Request
Rewrite the passage on professional sports between "So it’s fucked." and "What. Doing something?", inclusive, putting "NHL" wherever "NFL" appears.

Text excerpt
____
The Red Sox. Why do I follow this team? I’m not really an enthusiast of pro sports. I don’t like the industry around it, the commercialization of sport, and the spoiled brattiness of most professional athletes. The idea that someone gets $100 million for throwing an inflatable ball through a basket–even if they do it especially well–is an absurdity that transcends what can even be described. The experience of it is both something to marvel at, and something that should cause a profound sense of shame in our culture that chooses, of all things, to celebrate these people and in this way. Given the problems of the world, the billions of people born into hopeless systems of depravity and often torture, and knowing it’s largely because of a system of resource distribution and protection that we invented and still participate in, it is sickening to think about the ball-and-hoop thrower getting paid in a single day what would alleviate the suffering of thousands of people, often for years at a time. The reason it exists that way is because of greed and the henchmen of big business. Sport is business, here, and for that two hours of vicarious victory that Americans are willing to drop $50-$300 for, the authoritarian controllers of sport create the greed machine.
So it’s fucked. And on top of that, it’s often unnatural to even enjoy these professional games. Put a random person in front of an NFL game and see how “entertaining” it is for them. At what point do people become so interested in such a truly dumb sport that they’ll create rituals and festivals around it? It’s something you have to learn to like, and that’s a decision you make. Making the decision to pay attention to a sport like the NFL requires a fitness in the society that comes to worship it. People must largely feel empty enough that latching on to socially and institutionally created and identity-based constructs becomes a better alternative than, say…
What. Doing something?
____
Source excerpt
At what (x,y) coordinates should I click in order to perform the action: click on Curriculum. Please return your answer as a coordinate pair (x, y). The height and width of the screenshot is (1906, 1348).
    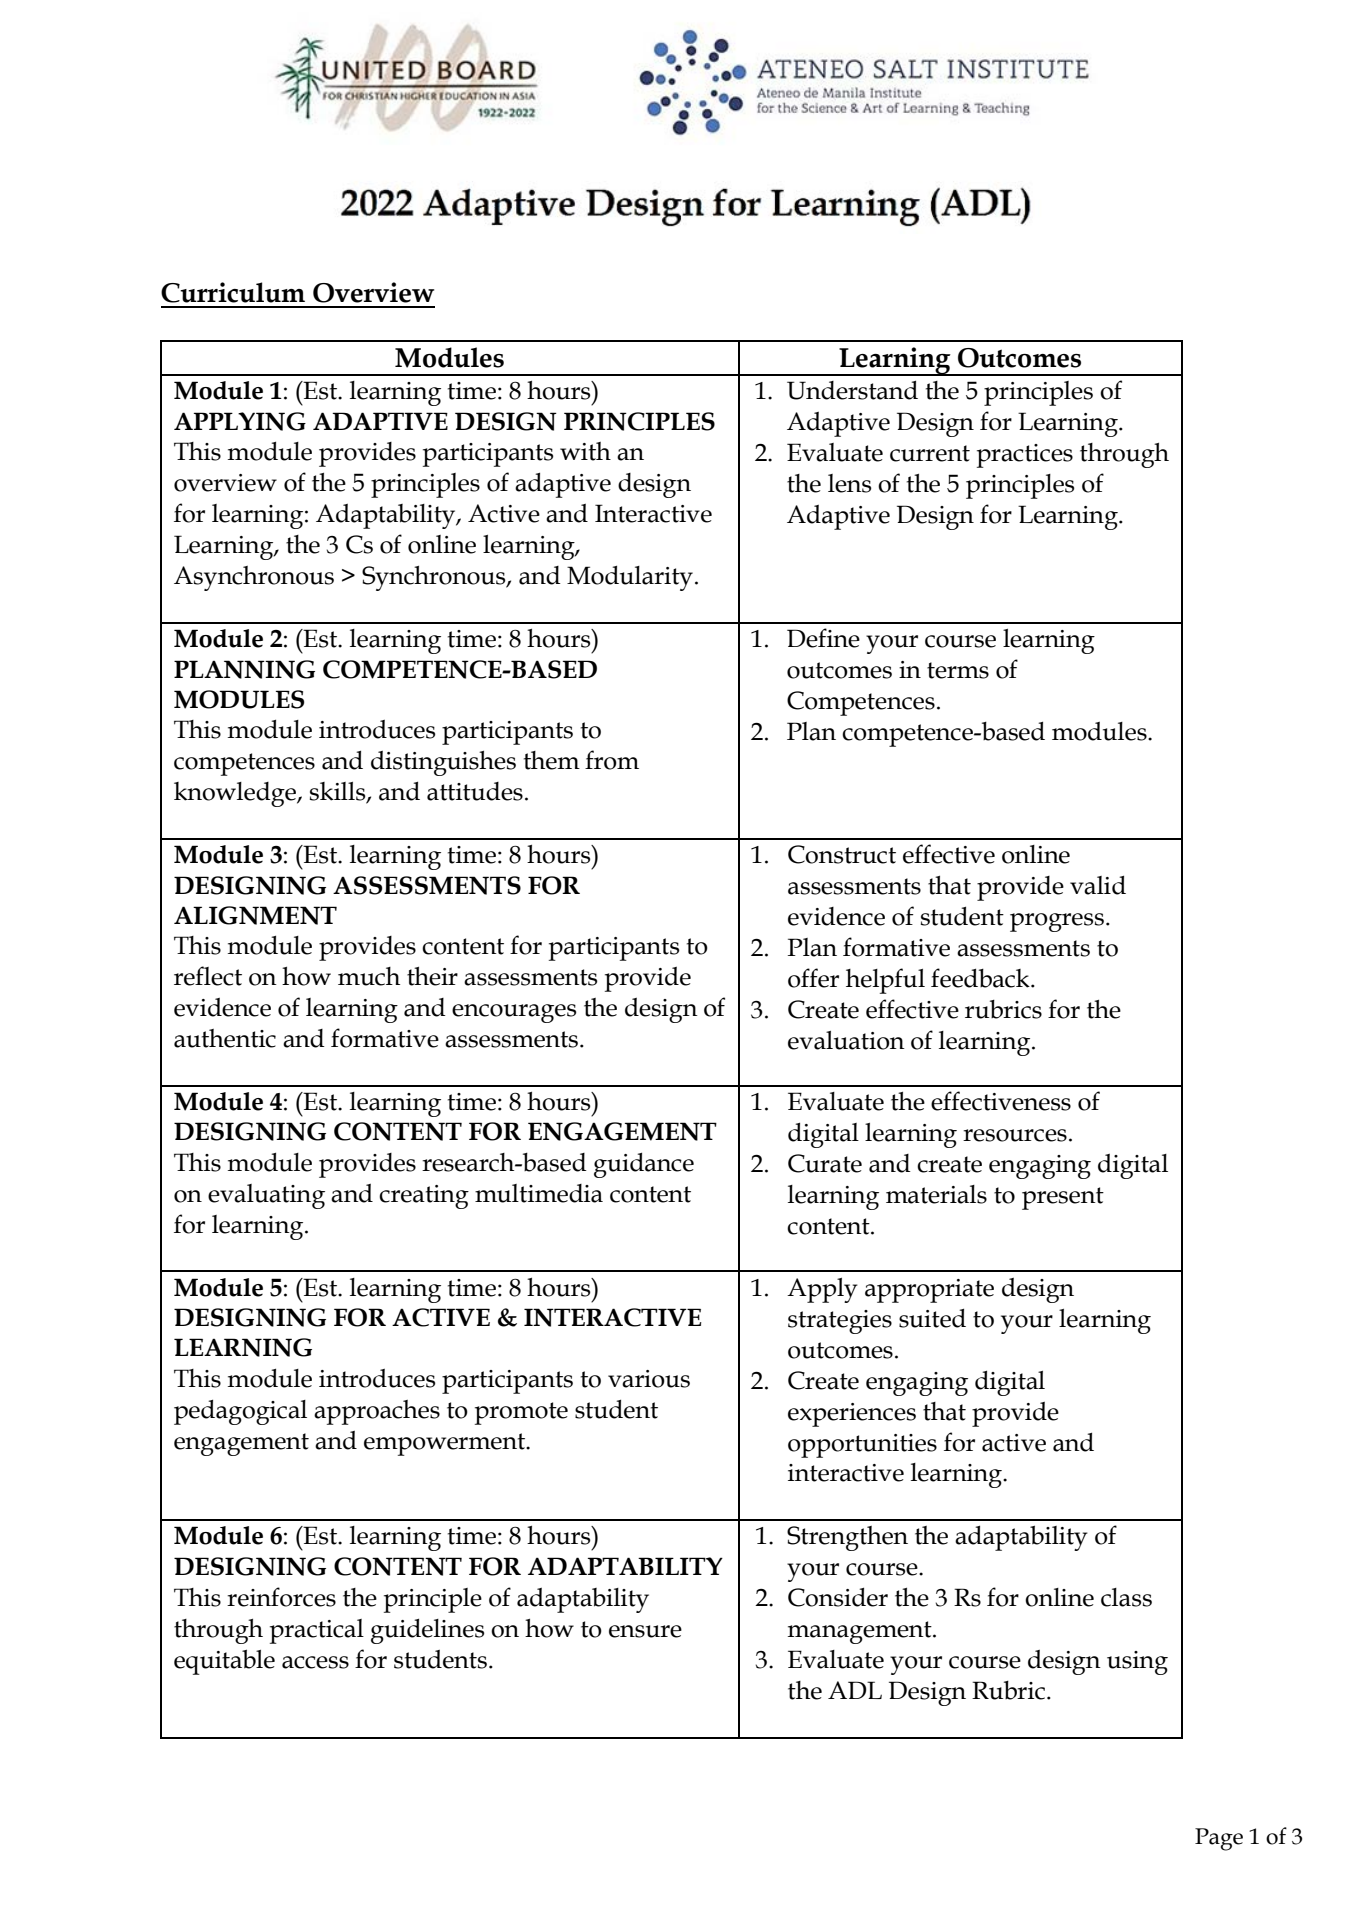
____
Answer to the task
So it’s fucked. And on top of that, it’s often unnatural to even enjoy these professional games. Put a random person in front of an NHL game and see how “entertaining” it is for them. At what point do people become so interested in such a truly dumb sport that they’ll create rituals and festivals around it? It’s something you have to learn to like, and that’s a decision you make. Making the decision to pay attention to a sport like the NHL requires a fitness in the society that comes to worship it. People must largely feel empty enough that latching on to socially and institutionally created and identity-based constructs becomes a better alternative than, say…
What. Doing something?